I hope that you and your loved ones are doing great in spite of everything that's going on. Slowly but surely we’re getting back on track, and today I thought I'd share with you how was my first encounter with the world after being in lock-down for 90 days. Perhaps you might relate.
During the lock-down, which took effect in Puerto Rico on March 16, my family and I were doing okay. Our experience wasn't as tough for us as it unfortunately was for many others. Time went by and I isolated myself more than I should've since I didn't go anywhere in 90 days. That's why, when places started to reopen and I saw that people were letting their guards down, going out and about as if nothing was happening, I was more hesitant to leave the house. However, I had two appointments in June, so going out wasn’t something I could avoid anymore.

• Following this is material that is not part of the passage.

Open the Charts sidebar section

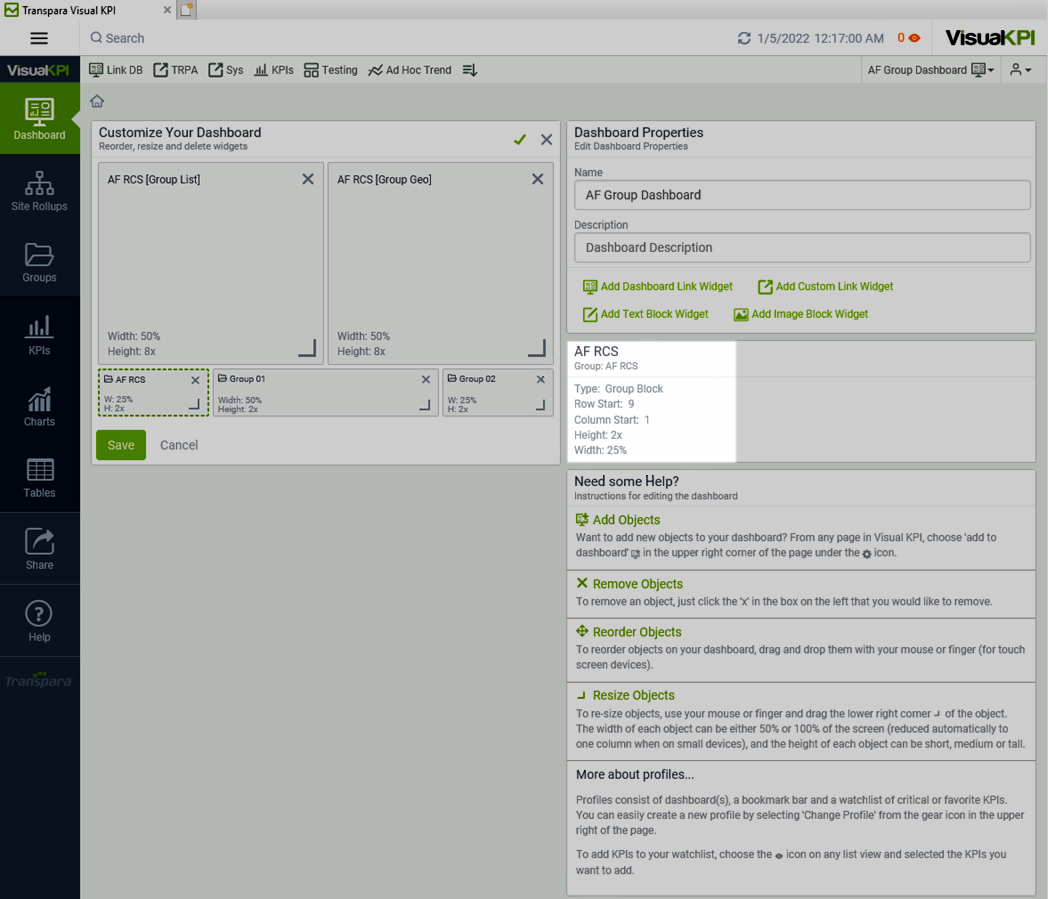[x=39, y=407]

On the morning of my first appointment I experienced an anxiety that overpowered my body with desires to cry and throw up. My heart was beating loud and fast and my legs couldn't stop shaking. I began to take deep breaths and within 30 minutes or so I managed to calm myself down. Thankfully, the rest went smoothly, but some of the uneasy feeling remained in me throughout the day.
The following week I had my other appointment and their strict protocol made me nervous and a tad anxious yet again. Although I wasn’t feeling like I did the first time, I was inside my head wondering if I was doing something wrong, if I was being watched, or if I had to get permission to move. I was also afraid that if I sneezed or cough, since I get allergies often, people would think I have the virus. Every move had to be authorized indeed (which made me feel like a robot or something) but everyone was nice and calm. Thankfully, that energy rubbed on me and made me feel comfortable for the time I was there.

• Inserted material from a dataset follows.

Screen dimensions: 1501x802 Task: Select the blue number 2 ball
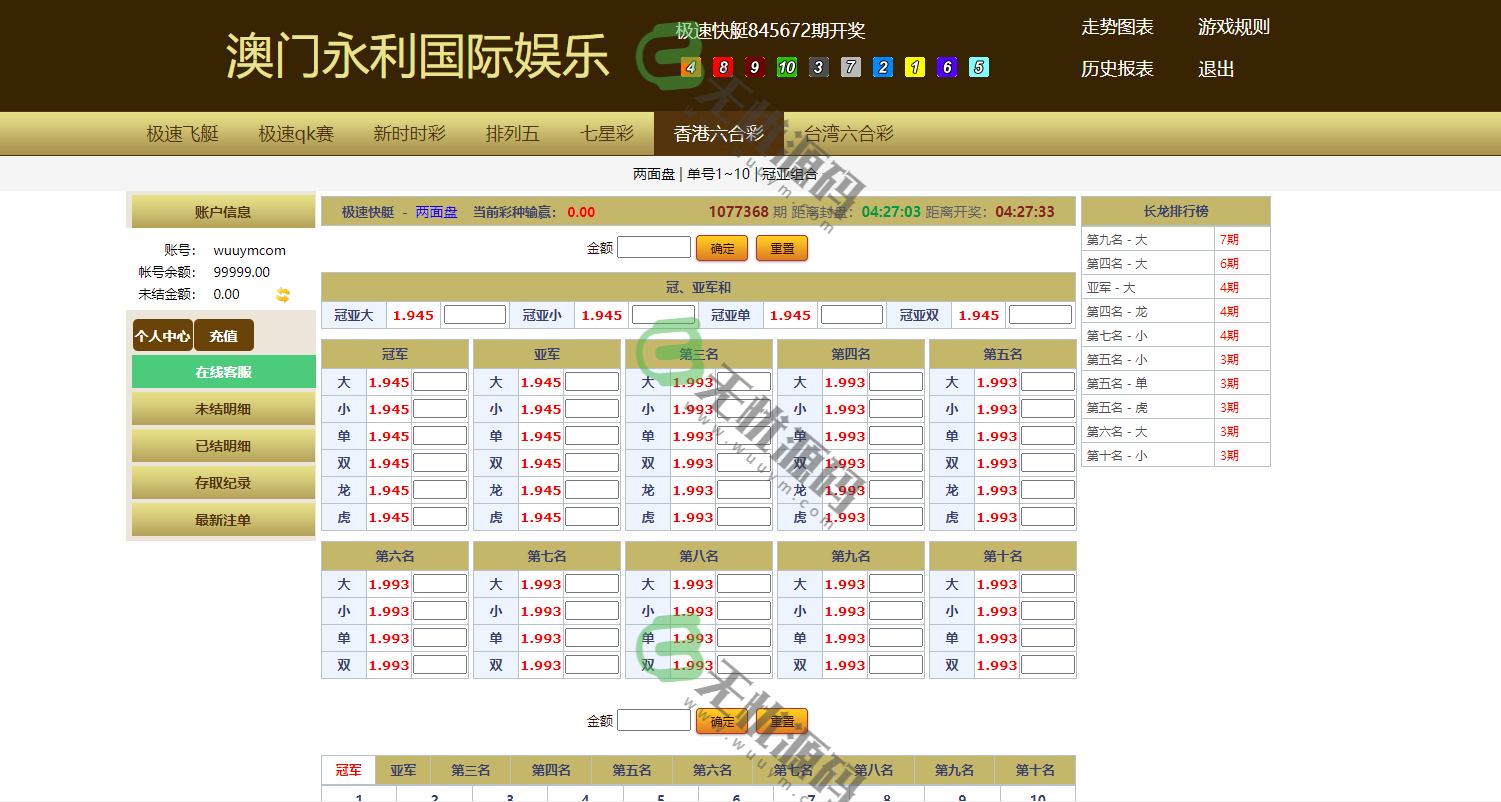click(x=882, y=67)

I knew things were different, but it was on that first appointment where I came face to face with reality and understood that this is our new normal for the time being. It was uncomfortable to see people on the street, in the waiting room, and around me with masks, keeping distance, and avoiding me as I walked by and I never anticipated my reaction to be what it was. I knew the protocols and what we were dealing with, but I hadn't experienced it first hand until that moment. It was then when I realized that things are definitely not getting back to how they used to be.

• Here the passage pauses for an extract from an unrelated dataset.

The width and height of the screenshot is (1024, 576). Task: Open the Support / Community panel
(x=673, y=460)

I admit I've gotten better dealing with the new "normal", but I'm still choosing to remain at home for the most part and take the precautionary methods to keep myself and everyone else safe, which I ask that you do as well. I’m interested to know what was your experience in transitioning from being in lock-down to going out or if there's anything crazy that you've seen during these past few months. Make sure to comment it down below.
This is something that affected the world so, together, we're dancing to the rhythm of this pandemic while we find our beat to overcome it.